An Army source tells CNN discipline in the platoon was "lax." A sergeant was demoted and two other sergeants were re-assigned after the pictures became public, according to a 2012 Rolling Stone article.

Bergdahl's former team leader, Sgt. Evan Buetow, said the footage was blown out of proportion.

"There were some people who were really angry that soldiers weren't wearing their protective equipment out in the field. It was something that got exaggerated way bigger than it should have," Buetow told CNN, adding that soldiers were disciplined.

A U.S. official who has been briefed on the initial Army fact-finding investigation conducted in the months after Bergdahl disappeared told CNN that some of Bergdahl's teammates said he had expressed "boredom" and thought his unit was too passive and should have been "kicking down doors," the official said.

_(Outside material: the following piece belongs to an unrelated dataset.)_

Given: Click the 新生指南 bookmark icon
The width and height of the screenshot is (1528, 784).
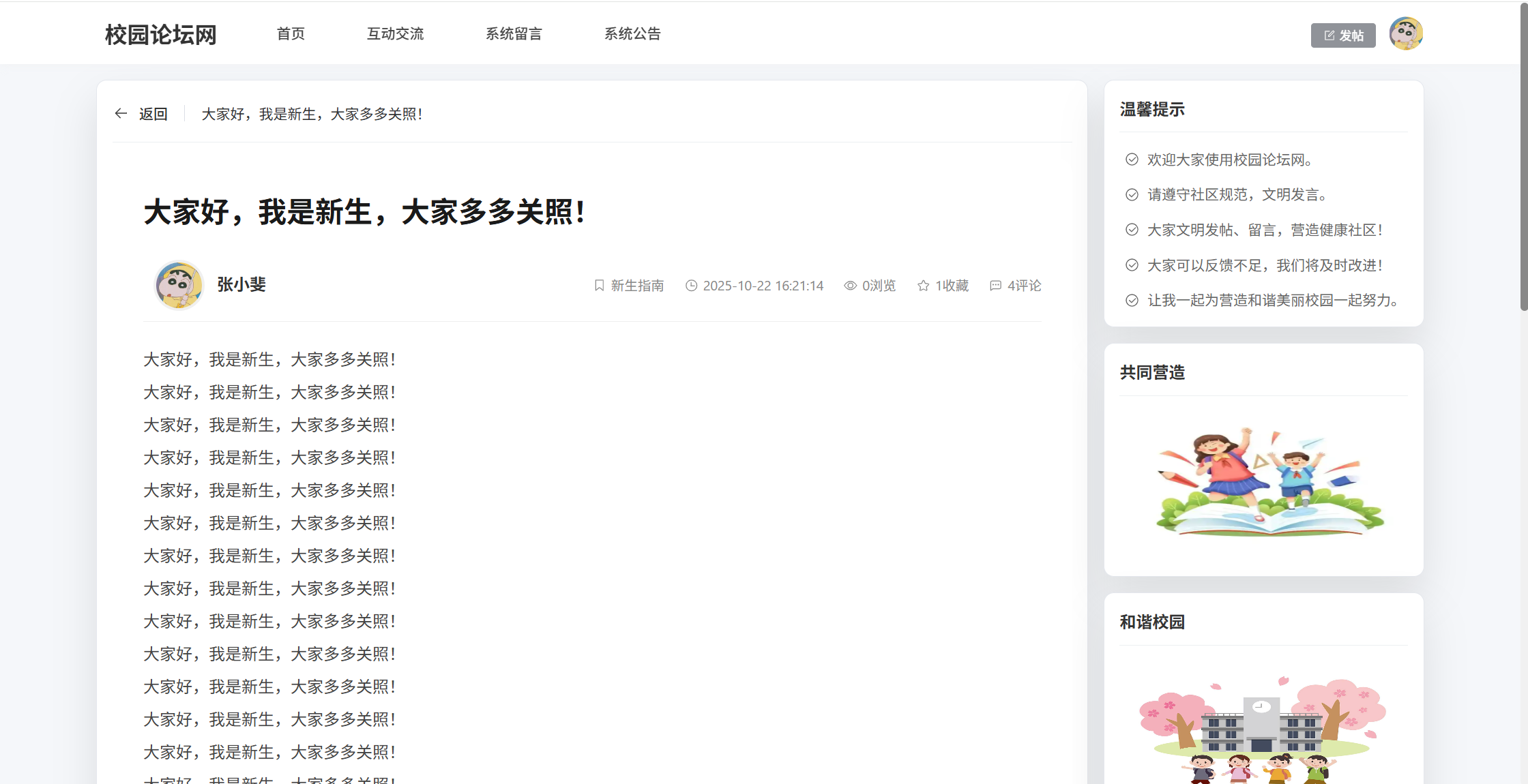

A former lieutenant colonel who advised officials investigating Bergdahl's disappearance said that while some of the unit's commanders did not have their act together, their behavior does not explain why Bergdahl left his platoon.

"There's nothing going on here that could justify in my mind or justify in anyone that I've talked to about this that would allow for or explain Bergdahl simply walking away and abandoning his post," retired Army Lt. Col. Tony Shaffer said.

While investigators continue to speculate about motivations, one common theme has emerged -- Bergdahl walked away.

CNN's Barbara Starr contributed to this report.